**Brief**
Return all lines from the entries below in which the word "size" is present.

Saved entries:
/---
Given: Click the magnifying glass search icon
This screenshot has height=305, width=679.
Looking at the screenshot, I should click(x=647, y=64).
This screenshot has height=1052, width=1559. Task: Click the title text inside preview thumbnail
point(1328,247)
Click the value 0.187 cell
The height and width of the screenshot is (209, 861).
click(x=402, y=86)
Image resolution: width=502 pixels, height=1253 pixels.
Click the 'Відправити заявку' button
\---
/---
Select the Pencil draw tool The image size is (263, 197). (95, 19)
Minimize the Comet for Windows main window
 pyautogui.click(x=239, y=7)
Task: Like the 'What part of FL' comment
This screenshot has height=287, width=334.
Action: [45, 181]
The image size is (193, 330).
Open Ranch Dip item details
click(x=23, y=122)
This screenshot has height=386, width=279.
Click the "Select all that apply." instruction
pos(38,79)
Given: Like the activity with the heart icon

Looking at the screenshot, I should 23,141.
\---
**Answer to this problem**
Select the Pencil draw tool The image size is (263, 197). (95, 19)
The image size is (193, 330).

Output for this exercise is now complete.